Na Grécia Antiga, quando o conhecimento era transmitido basicamente por tradição oral, os narradores (rapsodos) valiam-se de relatos fantasiosos que pretendiam elucidar ou justificar a origem do mundo, a condição do homem, o estado das coisas e os fenômenos naturais. Essa ferramenta simbólica utilizada para disseminar o conhecimento era o mito.
Uma das características da narrativa mítica era a presença do elemento misterioso. Como os rapsodos eram pessoas tidas como divinamente inspiradas e, portanto, dignas de toda confiança, seus ouvintes não encontravam incongruências em suas histórias fantásticas e sagradas.

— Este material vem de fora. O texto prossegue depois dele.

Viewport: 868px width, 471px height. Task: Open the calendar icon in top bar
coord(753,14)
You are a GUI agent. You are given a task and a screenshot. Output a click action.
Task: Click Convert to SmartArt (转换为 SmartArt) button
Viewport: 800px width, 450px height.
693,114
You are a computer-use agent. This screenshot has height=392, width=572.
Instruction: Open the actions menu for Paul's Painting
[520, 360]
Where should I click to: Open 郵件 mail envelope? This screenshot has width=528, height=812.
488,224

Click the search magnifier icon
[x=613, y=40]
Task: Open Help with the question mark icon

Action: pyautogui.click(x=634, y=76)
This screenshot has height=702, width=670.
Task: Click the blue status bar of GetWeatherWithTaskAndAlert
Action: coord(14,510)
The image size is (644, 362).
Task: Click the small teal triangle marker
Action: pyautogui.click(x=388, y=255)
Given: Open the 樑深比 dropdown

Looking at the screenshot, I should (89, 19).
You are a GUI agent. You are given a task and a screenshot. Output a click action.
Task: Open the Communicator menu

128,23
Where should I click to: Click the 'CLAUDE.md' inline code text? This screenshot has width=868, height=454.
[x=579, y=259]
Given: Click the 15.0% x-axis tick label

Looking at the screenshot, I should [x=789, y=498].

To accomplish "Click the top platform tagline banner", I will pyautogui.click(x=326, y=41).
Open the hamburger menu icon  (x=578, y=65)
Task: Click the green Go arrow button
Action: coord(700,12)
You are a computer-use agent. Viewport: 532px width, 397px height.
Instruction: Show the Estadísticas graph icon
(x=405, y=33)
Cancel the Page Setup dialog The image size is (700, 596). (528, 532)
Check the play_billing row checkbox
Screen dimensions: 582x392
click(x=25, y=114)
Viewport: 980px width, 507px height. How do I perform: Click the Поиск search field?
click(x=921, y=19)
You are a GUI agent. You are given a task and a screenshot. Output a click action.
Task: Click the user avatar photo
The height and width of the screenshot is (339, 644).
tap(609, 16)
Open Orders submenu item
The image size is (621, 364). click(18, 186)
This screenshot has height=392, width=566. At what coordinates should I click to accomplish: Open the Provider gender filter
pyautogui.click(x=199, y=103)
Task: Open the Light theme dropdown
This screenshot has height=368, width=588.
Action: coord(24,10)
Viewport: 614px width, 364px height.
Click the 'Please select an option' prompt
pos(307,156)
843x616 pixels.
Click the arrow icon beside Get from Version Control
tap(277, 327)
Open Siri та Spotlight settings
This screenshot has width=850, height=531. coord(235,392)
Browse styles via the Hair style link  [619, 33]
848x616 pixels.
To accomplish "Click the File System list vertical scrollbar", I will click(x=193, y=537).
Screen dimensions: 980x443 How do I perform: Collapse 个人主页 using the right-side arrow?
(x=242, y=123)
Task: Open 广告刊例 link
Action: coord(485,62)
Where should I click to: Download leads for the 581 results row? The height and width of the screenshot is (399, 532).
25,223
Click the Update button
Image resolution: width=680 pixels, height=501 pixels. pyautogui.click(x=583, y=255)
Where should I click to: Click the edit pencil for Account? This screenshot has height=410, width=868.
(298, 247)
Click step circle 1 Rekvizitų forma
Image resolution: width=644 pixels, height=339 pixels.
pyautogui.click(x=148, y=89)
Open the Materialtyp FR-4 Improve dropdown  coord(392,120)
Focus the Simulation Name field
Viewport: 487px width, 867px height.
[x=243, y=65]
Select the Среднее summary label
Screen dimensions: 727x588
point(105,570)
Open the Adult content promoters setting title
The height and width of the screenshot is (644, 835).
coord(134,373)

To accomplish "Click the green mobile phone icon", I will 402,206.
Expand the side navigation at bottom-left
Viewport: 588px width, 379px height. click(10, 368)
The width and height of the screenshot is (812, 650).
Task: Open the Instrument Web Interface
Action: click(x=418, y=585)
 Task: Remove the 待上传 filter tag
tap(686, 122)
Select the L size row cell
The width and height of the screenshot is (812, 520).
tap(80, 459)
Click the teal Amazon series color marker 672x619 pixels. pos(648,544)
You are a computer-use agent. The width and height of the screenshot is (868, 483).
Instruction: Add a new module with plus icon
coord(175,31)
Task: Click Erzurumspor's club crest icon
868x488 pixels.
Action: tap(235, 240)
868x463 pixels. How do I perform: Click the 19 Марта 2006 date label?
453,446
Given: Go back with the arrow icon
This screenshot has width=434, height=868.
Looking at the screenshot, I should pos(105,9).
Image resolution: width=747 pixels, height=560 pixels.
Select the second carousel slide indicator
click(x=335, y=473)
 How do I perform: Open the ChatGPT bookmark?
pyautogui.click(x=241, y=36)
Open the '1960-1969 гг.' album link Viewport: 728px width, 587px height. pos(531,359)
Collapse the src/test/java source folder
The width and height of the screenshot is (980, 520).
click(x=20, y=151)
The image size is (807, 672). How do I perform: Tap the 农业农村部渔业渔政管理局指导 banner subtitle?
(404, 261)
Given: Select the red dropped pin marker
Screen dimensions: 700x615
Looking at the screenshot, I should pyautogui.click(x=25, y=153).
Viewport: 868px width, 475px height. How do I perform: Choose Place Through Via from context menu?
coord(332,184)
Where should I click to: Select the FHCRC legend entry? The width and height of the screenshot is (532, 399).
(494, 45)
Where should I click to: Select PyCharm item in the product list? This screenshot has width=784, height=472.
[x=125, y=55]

Questionar o mito implicava contradizer os próprios deuses. Ancorado na fé, o mito predominou até que alguns começaram a lançar sobre ele um olhar crítico, problematizador e radical. Nascia aí a filosofia.
Apesar de a narrativa mítica ter sido superada pelo pensamento filosófico, o mito sobreviveu aos tempos e agregou hoje uma outra acepção.
Popularmente, o mito moderno designa toda pessoa detentora de poderes e habilidades superiores, capaz de alcançar feitos extraordinários. Nesse sentido, é mito quem saca uma ideia genial para resolver um problema complexo. Ou quem lança uma última palavra capaz de encerrar uma discussão travada.
O mito é sempre aclamado pela multidão. O mito é encantador, carismático e portador de valores nobres. O mito é a síntese da virtude.
(...)
Quem trata homens de carne e osso como mitos precisa fechar os olhos para as limitações que eles apresentam e os erros que eles cometem.
Tal como na Grécia antiga, o mito moderno só se sustenta com o ingrediente da fé, inacessível pela razão.
Só assim os bolsonaristas ignoram o discurso sectário e antidemocrático de seu candidato.
Também por isso os lulistas fingem não ver as evidências de corrupção partidária e enriquecimento pessoal que o ex-presidente protagonizou,
(...)
No fundo, a ânsia dos brasileiros por um salvador da pátria expõe a imaturidade da nossa cidadania.
Ao erigirmos ídolos sobre quem recairão todas as nossas esperanças de redenção, sentimo-nos confortáveis para darmos descanso a nós mesmos da árdua tarefa diária de construção de uma nação melhor.
O país que precisa de mitos revela a fragilidade de sua própria democracia.
Nós não necessitamos de líderes messiânicos, mas de instituições fortes.
Afinal, no reino dos humanos, todos os mitos possuem pés de barro.”